Elucidating mechanisms that regulate erythroid cell maturation is critical for devising targeted therapies for red cell disorders including thalassemias, polycythemia vera and anemias, and for developing strategies to generate red blood cells for clinical transfusion. The PI3-kinase-AKT pathway promotes and suppresses erythroid maturation. The inhibitory mechanism involves AKT-mediated phosphorylation of FoxO3, which leads to its sequestration in the cytoplasm. FoxO3 is upregulated/activated during erythroid maturation and by oxidative stress and controls the erythroid cell cycle and maturation, red blood cell lifespan, and protects against oxidative stress. We developed evidence that the serine/threonine kinase mTOR engages in crosstalk with FoxO3 to control erythroid maturation. Mechanisms underlying FoxO3- mTOR crosstalk in any context are poorly understood. FoxO3 and mTOR were known to have critical independent functions to control autophagy in non-erythroid cells. Autophagy mediates the consumption of damaged cellular components and differentiation-associated cellular remodeling, including mitochondria disposal as a key step in erythrocyte development. We discovered that FoxO3 facilitates GATA-1-instigated autophagy gene activation and accumulation of the autophagosome during erythroid maturation. GATA-1 also activates autophagy by directly inducing FoxO3 expression. We hypothesize that GATA-1-FoxO3 cooperativity controls autophagy and is modulated by mTOR signaling, which would constitute a new paradigm with considerable potential for therapeutic modulation of erythropoiesis and understanding erythroid pathophysiologies. The Bresnick and Ghaffari groups will collectively test this hypothesis and elucidate mechanisms.
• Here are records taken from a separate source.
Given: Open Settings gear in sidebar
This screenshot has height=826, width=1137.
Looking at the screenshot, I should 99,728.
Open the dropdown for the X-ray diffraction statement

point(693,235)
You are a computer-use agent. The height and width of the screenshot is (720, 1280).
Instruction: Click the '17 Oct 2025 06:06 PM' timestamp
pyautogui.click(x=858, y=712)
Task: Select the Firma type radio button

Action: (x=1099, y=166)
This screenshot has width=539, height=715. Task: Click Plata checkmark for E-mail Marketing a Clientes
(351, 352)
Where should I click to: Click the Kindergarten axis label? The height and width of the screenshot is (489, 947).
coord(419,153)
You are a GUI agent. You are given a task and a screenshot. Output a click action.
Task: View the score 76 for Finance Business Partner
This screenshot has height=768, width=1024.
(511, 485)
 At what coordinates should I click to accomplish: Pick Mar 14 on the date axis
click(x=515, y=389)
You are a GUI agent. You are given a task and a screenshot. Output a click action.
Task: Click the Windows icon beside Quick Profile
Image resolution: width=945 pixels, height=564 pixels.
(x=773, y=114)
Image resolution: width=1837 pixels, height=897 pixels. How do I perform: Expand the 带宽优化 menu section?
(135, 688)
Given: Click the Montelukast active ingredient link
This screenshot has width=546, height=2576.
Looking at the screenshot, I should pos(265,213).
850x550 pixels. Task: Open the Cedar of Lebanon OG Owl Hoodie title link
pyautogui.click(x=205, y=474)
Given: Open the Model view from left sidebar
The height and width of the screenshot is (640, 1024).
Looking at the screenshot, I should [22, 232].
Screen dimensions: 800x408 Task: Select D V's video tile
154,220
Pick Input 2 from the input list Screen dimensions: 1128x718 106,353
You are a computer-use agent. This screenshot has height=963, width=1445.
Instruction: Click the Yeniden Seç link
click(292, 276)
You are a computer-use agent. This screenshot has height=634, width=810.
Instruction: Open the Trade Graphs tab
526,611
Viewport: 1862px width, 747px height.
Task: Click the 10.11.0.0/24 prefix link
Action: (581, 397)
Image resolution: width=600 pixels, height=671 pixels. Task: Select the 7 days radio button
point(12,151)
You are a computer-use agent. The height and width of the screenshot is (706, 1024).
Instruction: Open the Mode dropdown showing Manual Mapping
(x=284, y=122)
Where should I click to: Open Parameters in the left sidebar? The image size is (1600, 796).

Aim 1 - To elucidate mechanisms underlying FoxO3 regulation of terminal erythroid maturation. We will test the hypothesis that FoxO3 has a critical function to promote autophagy in late erythroid maturation. We will determine whether FoxO3 stimulates autophagy in steady-state and stress erythropoiesis contexts, if oxidative stress influences erythroid maturation by controlling autophagy, and if mTOR-FoxO3 crosstalk regulates autophagy. As inhibition of mTOR signaling improves anemia in a b-thalassemia model, we will address the potential function of autophagy in b-thalassemia.
Aim 2 - To discriminate among models to explain how GATA-1 and FoxO3 cooperatively control autophagy and erythroid maturation. We hypothesize that GATA-1-FoxO3 cooperativity represents a physiological mechanism to control erythroid maturation. We will distinguish between models to understand the cooperativity, which conforms to a type I coherent feed-forward loop, and will determine how it contributes to establishment/maintenance of the erythroid genetic network. Given the importance of GATA and FoxO factors for regulating diverse processes, the studies will yield broad mechanistic and biological insights.
Elucidating mechanisms that regulate erythroid cell differentiation/maturation is critical for devising targeted therapies for disorders including thalassemias, polycythemia vera and anemias, and for developing strategies to generate red blood cels ex vivo for clinical transfusion. Based on new discoveries from the Bresnick and Ghaffari groups, we present evidence for a new paradigm of controling erythroid cel maturation with considerable potential for therapeutic modulation of erythropoiesis and understanding erythroid pathophysiologies. We shal elucidate the underlying mechanisms, and we anticipate that the studies will also yield broad mechanistic and biological insights.